Viewers also learn how the White House downplayed the risks posed by the site's air quality. As John Sferaza says in the show, "In my entire life, I have never witnessed, nor ever heard of green smoke. I witnessed this on many occasions [at the WTC]." Just three days after the towers' collapse, as the first workers were returning to Lower Manhattan, cleanup crews had not received adequate respirators. Even those with masks found them clogged so quickly in the dirt-, ash- and smoke-ridden environment that they became useless within hours.
As the nation has seen repeatedly over the last five years, disaster response is not the Bush administration's strong suit. The health precautions taken by the government during the cleanup of the World Trade towers bordered on nonexistent.
Even more disturbing is the sheer indifference survivors have to contend with. McCormack and the others are fighting only for the health care they were promised. Two of the men take between 12 and 22 different prescription drugs to help control their ailments. Like thousands of others who breathed the toxic air at Ground Zero, they suffer from chronic respiratory problems known as "WTC cough." Given all they've endured, it's appalling to see them scramble to reclaim the funding that the government pledged and then rescinded.

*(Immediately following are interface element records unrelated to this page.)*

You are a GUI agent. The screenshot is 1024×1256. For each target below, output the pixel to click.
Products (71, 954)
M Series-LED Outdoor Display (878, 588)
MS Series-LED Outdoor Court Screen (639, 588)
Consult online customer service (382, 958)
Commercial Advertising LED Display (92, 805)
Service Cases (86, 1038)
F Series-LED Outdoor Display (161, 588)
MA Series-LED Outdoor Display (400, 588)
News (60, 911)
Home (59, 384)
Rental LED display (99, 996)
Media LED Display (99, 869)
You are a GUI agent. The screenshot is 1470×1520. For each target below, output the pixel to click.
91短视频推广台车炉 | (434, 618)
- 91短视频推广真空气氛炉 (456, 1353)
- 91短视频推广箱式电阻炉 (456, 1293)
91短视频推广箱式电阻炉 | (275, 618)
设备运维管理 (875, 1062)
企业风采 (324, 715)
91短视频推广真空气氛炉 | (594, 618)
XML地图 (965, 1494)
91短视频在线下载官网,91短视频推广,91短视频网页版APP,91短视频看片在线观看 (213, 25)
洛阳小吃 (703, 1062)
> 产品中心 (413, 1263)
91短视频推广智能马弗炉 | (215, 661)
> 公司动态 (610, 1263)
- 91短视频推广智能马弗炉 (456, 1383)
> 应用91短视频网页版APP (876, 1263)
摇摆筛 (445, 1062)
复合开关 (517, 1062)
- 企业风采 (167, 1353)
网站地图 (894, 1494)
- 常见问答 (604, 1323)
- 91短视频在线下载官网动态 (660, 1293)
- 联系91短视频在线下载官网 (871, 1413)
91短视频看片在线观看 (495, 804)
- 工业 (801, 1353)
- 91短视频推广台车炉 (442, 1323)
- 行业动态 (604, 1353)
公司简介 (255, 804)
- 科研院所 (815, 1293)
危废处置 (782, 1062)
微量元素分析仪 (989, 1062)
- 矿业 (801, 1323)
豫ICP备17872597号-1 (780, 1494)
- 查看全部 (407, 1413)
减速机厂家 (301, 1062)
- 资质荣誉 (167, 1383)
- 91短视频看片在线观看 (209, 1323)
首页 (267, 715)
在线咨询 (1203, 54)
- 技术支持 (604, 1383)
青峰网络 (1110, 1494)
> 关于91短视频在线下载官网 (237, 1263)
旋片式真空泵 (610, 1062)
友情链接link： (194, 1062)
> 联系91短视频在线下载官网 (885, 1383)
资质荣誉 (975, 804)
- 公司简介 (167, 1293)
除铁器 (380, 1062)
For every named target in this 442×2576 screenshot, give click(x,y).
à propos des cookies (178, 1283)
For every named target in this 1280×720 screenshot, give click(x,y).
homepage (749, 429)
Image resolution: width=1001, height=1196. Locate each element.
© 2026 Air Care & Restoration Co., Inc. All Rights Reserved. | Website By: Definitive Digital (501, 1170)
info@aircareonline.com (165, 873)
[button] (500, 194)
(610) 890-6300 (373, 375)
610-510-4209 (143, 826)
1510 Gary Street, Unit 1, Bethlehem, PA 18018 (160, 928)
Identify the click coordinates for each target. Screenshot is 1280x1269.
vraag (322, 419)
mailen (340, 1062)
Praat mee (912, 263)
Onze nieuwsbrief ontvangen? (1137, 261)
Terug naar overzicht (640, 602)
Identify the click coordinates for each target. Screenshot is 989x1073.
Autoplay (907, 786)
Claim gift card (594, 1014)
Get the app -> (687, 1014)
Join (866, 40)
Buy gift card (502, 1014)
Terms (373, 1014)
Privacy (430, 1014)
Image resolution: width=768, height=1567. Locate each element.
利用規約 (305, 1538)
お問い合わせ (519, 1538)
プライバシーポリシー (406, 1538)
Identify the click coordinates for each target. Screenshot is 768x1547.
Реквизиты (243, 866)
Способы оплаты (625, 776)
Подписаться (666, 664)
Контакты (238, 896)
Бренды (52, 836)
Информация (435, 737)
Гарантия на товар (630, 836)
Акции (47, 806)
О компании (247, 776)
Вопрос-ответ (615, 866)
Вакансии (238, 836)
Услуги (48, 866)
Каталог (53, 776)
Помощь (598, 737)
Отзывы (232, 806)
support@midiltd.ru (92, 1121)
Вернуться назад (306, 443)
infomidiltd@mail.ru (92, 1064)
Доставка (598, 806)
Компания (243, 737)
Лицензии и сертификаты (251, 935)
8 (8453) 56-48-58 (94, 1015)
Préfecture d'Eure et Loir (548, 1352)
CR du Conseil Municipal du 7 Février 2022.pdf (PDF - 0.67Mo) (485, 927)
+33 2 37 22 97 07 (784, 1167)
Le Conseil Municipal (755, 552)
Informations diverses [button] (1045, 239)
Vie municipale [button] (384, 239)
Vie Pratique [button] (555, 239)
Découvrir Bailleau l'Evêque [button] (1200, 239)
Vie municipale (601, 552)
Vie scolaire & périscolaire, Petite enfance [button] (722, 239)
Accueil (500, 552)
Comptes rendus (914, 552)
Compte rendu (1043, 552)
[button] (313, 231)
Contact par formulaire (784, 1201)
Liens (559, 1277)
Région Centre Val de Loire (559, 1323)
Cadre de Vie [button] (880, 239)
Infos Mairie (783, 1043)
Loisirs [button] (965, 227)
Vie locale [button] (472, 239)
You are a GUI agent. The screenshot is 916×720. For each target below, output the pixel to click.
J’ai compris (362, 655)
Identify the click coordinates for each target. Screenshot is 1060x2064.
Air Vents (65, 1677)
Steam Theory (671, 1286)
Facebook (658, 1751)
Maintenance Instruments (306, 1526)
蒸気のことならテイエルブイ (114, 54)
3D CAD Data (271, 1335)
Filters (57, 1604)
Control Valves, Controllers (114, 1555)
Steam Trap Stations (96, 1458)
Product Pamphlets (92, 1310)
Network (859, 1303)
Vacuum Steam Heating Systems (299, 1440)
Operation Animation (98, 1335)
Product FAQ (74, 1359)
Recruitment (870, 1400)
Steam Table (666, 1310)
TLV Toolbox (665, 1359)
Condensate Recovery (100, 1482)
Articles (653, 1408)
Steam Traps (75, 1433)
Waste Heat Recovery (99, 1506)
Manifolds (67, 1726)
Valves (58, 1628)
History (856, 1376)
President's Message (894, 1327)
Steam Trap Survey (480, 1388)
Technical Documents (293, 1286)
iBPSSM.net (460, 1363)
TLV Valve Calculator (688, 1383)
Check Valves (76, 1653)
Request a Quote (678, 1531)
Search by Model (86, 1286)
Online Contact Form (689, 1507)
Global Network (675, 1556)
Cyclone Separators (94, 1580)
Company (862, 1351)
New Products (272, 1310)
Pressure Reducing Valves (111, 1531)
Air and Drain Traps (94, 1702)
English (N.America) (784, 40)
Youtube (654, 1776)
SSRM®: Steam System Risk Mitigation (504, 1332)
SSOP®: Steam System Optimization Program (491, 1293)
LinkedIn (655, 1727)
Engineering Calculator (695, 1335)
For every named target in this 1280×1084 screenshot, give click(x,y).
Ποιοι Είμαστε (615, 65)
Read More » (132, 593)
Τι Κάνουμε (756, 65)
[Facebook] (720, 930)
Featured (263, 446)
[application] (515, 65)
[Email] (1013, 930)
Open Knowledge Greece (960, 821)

Following the formula that worked so well for his feature films, Greenwald and the Sierra Club are organizing house parties to view the first episode of "Chronicles." Sierra Club's Orli Cotel believes house parties are changing the way people watch television: "TV doesn't have to be an apathetic, couch-potato media; it can be a grass-roots organizing and activism tool. You can watch TV, sure, but then you can discuss it with your friends and take action."
Greenwald is convinced the grass-roots model reaches people who would otherwise miss these films. "Think about it for a minute," he said. "The people who are going to pay eight or nine bucks to see a movie already really want to see it or already agree with its message. But if your neighbor invites you to come over for a beer and the Wal-Mart film, you're much more likely to come."
If you don't have satellite television or can't find a house party in your town, you can download the entire show from SierraClubTV.org. Future episodes of "Sierra Club Chronicles" will cover the 1989 Exxon Valdez oil spill, DuPont's dioxin pollution in Mississippi, devastating oil drilling on public ranchlands in the West and more.
As for the forgotten heroes of 9/11, Sierra Club official Suzanne Mattei says there is still much that people can do. "In my mind," she said, "people like John Feal and John Sferaza have really become heroes twice, because in their own pain, in their own grief, in their own distress over their loss of health, they're still fighting. They're not just fighting for themselves, they're fighting for everyone. And our country still won't do right by them."